The ARTIC Network SARS-CoV-2 Rampart protocol, released publicly in late January, uses a whole-genome PCR tiling approach to amplify viral sequences, which helps with low-copy number samples. And it's cost-effective, Loman said: "More or less all the reads you get are targeted on the virus."
Several researchers have already successfully sequenced patient samples with the protocol. Using Oxford Nanopore sequencing technology, Thomas Williams, a respiratory virus researcher at the University of Edinburgh, was able to get 100x coverage in just 15 minutes on the first COVID-19 samples sequenced in that city, according to a Twitter message he posted.
Williams explained that despite its lower single-base accuracy, nanopore sequencing with the protocol still provided high coverage — "at least 200x in most cases," he said in an email — allowing for consensus basecalling.
But not all UK consortium members will be using the same methods or even sequencing platforms to collect data. The ARTIC protocol works on both Illumina and nanopore sequencing platforms, for example, and Loman said other researchers are using metagenomic sequencing strategies or target capture-based sample preparations.
Maniatis said this was surprising, noting that one of the classic problems facing consortium-based projects is "making sure everyone uses the standard protocol." But Zody said it wasn't surprising, given the circumstances. "This is a new virus and nobody had a protocol for sequencing it until a few weeks ago," he said. "You're optimizing protocol at the same time you're trying to do vitally important sequencing work, that's one of the challenges."
Loman said that the consortium's "ground rule" is that each method, protocol, and validation study must be shared with the group, at least, or publicly if possible. In his experience, data sets are often comparable. "That's already working on a global scale," he said. "We take sequences from all over the place and we get very nicely comparable results."
It's unclear whether other national governments that have been slow to implement PCR-based COVID-19 testing, including in the US, will follow the UK's lead. The US Centers for Disease Control, the National Institute of Allergy and Infectious Disease, and the office of National Institutes of Health Director Francis Collins did not respond to requests for comments on any plans to use sequencing to complement epidemiology.
Maniatis, who is trying to start a New York-based COVID-19 sequencing project, said he was not aware of any NIH funding opportunities for such work, but he expects to see some soon.
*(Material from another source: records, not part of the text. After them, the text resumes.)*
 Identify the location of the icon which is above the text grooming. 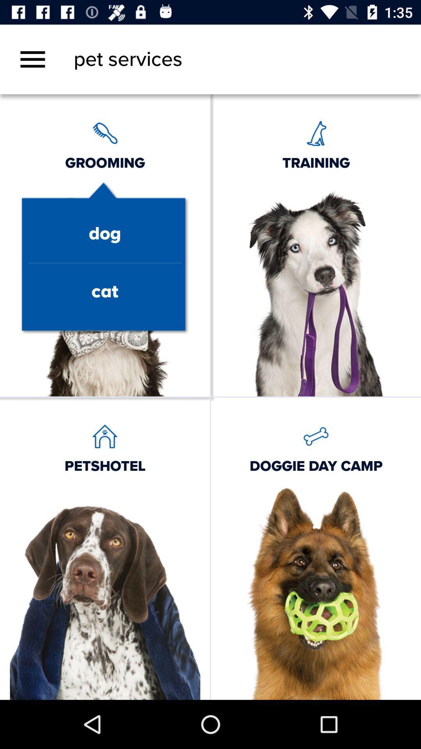
(105, 133).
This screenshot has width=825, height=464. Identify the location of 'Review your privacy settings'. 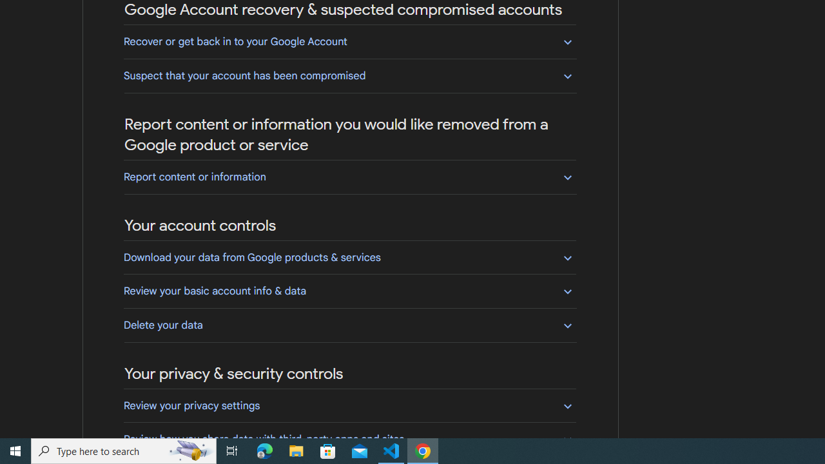
(349, 405).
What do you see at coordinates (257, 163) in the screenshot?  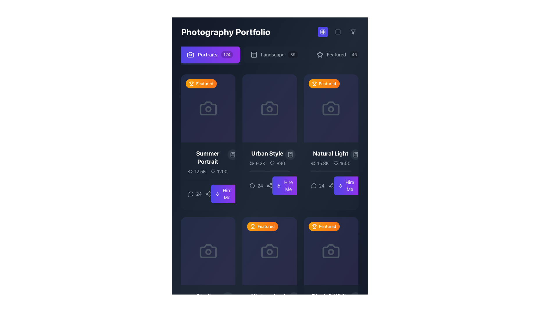 I see `the text label displaying the numeric value '9.2K' located in the middle column of the grid card titled 'Urban Style.'` at bounding box center [257, 163].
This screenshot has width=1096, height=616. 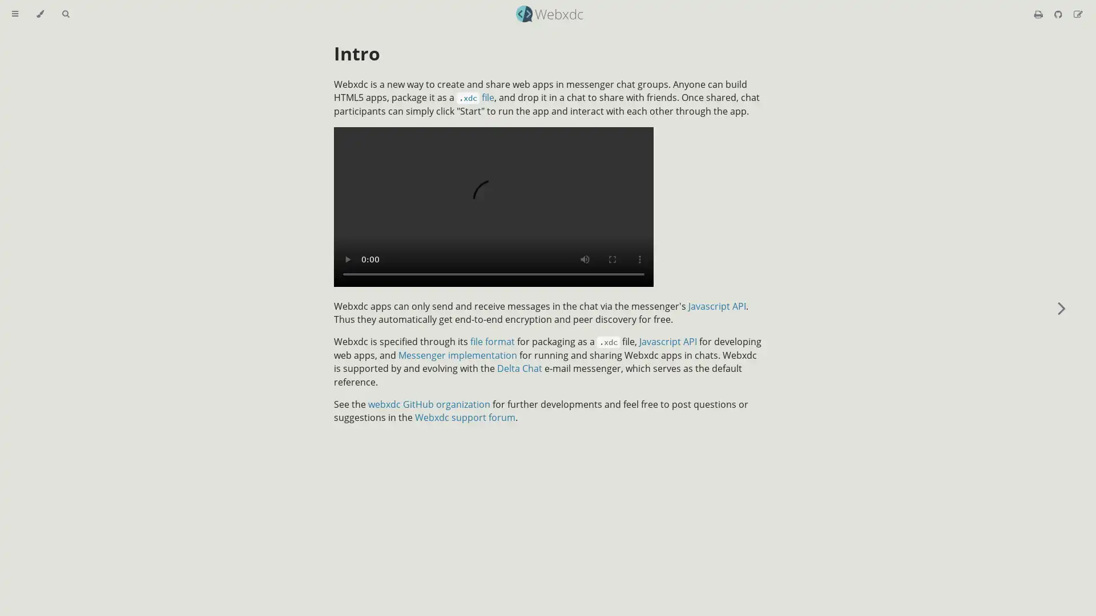 What do you see at coordinates (640, 260) in the screenshot?
I see `show more media controls` at bounding box center [640, 260].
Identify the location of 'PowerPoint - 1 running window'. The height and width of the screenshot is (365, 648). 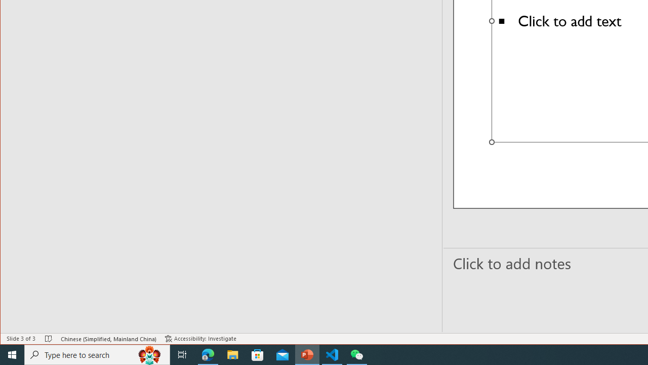
(307, 354).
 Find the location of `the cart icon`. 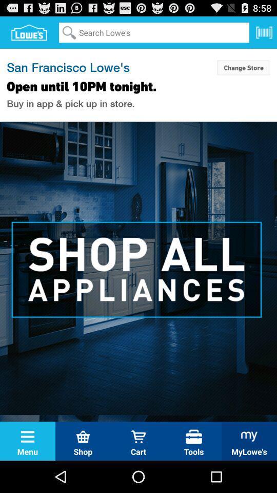

the cart icon is located at coordinates (139, 436).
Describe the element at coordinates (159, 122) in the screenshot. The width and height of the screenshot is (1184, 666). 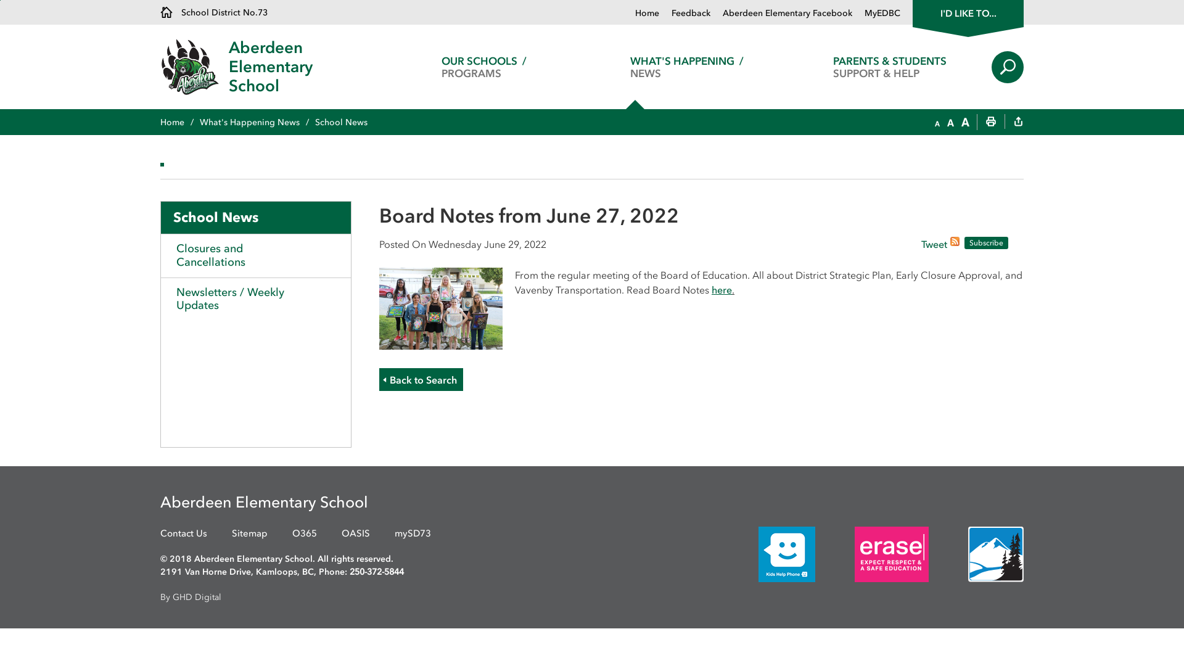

Harrison and Loman said they've been in contact with other researchers around the world about sharing plans and lessons learned, including with people interested in starting national or more local COVID-19 sequencing programs.
Though sequencing can help fill in the number of infections not currently shown by diagnostic-focused PCR testing in some countries, it is also needed "to understand the population dynamics and evolution of the virus, so you can strategize on how to stop the pandemic," Maniatis said.
Sequencing studies of the virus could also reveal gene-based differences in how the viral proteins interact with human innate immunity pathways, enabling a better or worse cellular defense. Already, Italian researchers using a Thermo Fisher Scientific NGS panel have obtained evidence that the virus is genetically stable, making it a good target for a vaccine. Loman added that sequencing human genomes of confirmed COVID-19 cases, even asymptomatic ones, may also provide useful information related to an individual's susceptibility to the virus.
And while the world is still in the throes of the current pandemic, the next one is already in the back of scientists' minds.
"One of the great hopes is that for any future pandemics, this infrastructure will be there and hopefully we'll demonstrate the use case for it," Harrison said. "We're into new territory at this scale. There are lots of things we're likely to see, but until we get the data, it's hard to be sure."